[Exercise requirements] Copy the listing below verbatim, every line in its original order.

-- start of Records supplied --

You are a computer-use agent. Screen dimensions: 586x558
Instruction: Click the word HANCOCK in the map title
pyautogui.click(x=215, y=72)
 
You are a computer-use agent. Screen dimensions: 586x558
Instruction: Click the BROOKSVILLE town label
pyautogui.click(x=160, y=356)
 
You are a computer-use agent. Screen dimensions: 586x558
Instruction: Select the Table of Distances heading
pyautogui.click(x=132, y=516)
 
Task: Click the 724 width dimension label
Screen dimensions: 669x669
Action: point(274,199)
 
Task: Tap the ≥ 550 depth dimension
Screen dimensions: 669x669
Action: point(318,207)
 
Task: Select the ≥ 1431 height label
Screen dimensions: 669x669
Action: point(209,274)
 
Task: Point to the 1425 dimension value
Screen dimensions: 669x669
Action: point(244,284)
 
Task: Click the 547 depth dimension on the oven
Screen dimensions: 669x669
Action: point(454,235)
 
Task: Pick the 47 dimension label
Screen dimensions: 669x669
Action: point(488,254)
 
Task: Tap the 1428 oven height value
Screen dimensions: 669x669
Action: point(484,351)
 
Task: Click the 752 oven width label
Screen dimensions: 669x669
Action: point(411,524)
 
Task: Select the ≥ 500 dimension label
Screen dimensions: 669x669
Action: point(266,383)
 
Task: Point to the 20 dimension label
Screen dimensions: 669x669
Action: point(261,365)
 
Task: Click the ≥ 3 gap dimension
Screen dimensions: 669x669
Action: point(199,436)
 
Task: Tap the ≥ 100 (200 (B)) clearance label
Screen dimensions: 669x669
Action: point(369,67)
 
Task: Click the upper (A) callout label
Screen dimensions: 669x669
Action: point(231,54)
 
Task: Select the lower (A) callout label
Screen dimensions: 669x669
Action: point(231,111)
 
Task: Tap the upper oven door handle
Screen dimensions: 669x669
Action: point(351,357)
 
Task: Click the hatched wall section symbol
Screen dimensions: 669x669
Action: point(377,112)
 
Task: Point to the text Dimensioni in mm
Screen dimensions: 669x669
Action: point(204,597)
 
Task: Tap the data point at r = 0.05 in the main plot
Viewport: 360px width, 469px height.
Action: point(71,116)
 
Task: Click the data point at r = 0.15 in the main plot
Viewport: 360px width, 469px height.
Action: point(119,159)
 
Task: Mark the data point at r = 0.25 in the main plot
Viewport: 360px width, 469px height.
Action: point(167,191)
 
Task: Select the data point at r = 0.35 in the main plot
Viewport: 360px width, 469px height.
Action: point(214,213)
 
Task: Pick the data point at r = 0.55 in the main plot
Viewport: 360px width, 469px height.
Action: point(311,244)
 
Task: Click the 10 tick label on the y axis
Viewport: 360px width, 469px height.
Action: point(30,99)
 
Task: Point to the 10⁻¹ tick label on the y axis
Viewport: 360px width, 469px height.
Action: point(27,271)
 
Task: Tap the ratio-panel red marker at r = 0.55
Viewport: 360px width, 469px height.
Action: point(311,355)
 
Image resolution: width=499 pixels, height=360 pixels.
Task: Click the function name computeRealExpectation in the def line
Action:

-- end of Records supplied --

[Correct answer]
You are a computer-use agent. Screen dimensions: 586x558
Instruction: Click the word HANCOCK in the map title
pyautogui.click(x=215, y=72)
 
You are a computer-use agent. Screen dimensions: 586x558
Instruction: Click the BROOKSVILLE town label
pyautogui.click(x=160, y=356)
 
You are a computer-use agent. Screen dimensions: 586x558
Instruction: Select the Table of Distances heading
pyautogui.click(x=132, y=516)
 
Task: Click the 724 width dimension label
Screen dimensions: 669x669
Action: point(274,199)
 
Task: Tap the ≥ 550 depth dimension
Screen dimensions: 669x669
Action: point(318,207)
 
Task: Select the ≥ 1431 height label
Screen dimensions: 669x669
Action: point(209,274)
 
Task: Point to the 1425 dimension value
Screen dimensions: 669x669
Action: point(244,284)
 
Task: Click the 547 depth dimension on the oven
Screen dimensions: 669x669
Action: point(454,235)
 
Task: Pick the 47 dimension label
Screen dimensions: 669x669
Action: point(488,254)
 
Task: Tap the 1428 oven height value
Screen dimensions: 669x669
Action: point(484,351)
 
Task: Click the 752 oven width label
Screen dimensions: 669x669
Action: point(411,524)
 
Task: Select the ≥ 500 dimension label
Screen dimensions: 669x669
Action: point(266,383)
 
Task: Point to the 20 dimension label
Screen dimensions: 669x669
Action: point(261,365)
 
Task: Click the ≥ 3 gap dimension
Screen dimensions: 669x669
Action: point(199,436)
 
Task: Tap the ≥ 100 (200 (B)) clearance label
Screen dimensions: 669x669
Action: point(369,67)
 
Task: Click the upper (A) callout label
Screen dimensions: 669x669
Action: point(231,54)
 
Task: Select the lower (A) callout label
Screen dimensions: 669x669
Action: point(231,111)
 
Task: Tap the upper oven door handle
Screen dimensions: 669x669
Action: point(351,357)
 
Task: Click the hatched wall section symbol
Screen dimensions: 669x669
Action: point(377,112)
 
Task: Point to the text Dimensioni in mm
Screen dimensions: 669x669
Action: point(204,597)
 
Task: Tap the data point at r = 0.05 in the main plot
Viewport: 360px width, 469px height.
Action: point(71,116)
 
Task: Click the data point at r = 0.15 in the main plot
Viewport: 360px width, 469px height.
Action: point(119,159)
 
Task: Mark the data point at r = 0.25 in the main plot
Viewport: 360px width, 469px height.
Action: point(167,191)
 
Task: Select the data point at r = 0.35 in the main plot
Viewport: 360px width, 469px height.
Action: point(214,213)
 
Task: Pick the data point at r = 0.55 in the main plot
Viewport: 360px width, 469px height.
Action: point(311,244)
 
Task: Click the 10 tick label on the y axis
Viewport: 360px width, 469px height.
Action: point(30,99)
 
Task: Point to the 10⁻¹ tick label on the y axis
Viewport: 360px width, 469px height.
Action: point(27,271)
 
Task: Tap the ratio-panel red marker at r = 0.55
Viewport: 360px width, 469px height.
Action: point(311,355)
 
Image resolution: width=499 pixels, height=360 pixels.
Task: Click the function name computeRealExpectation in the def line
Action:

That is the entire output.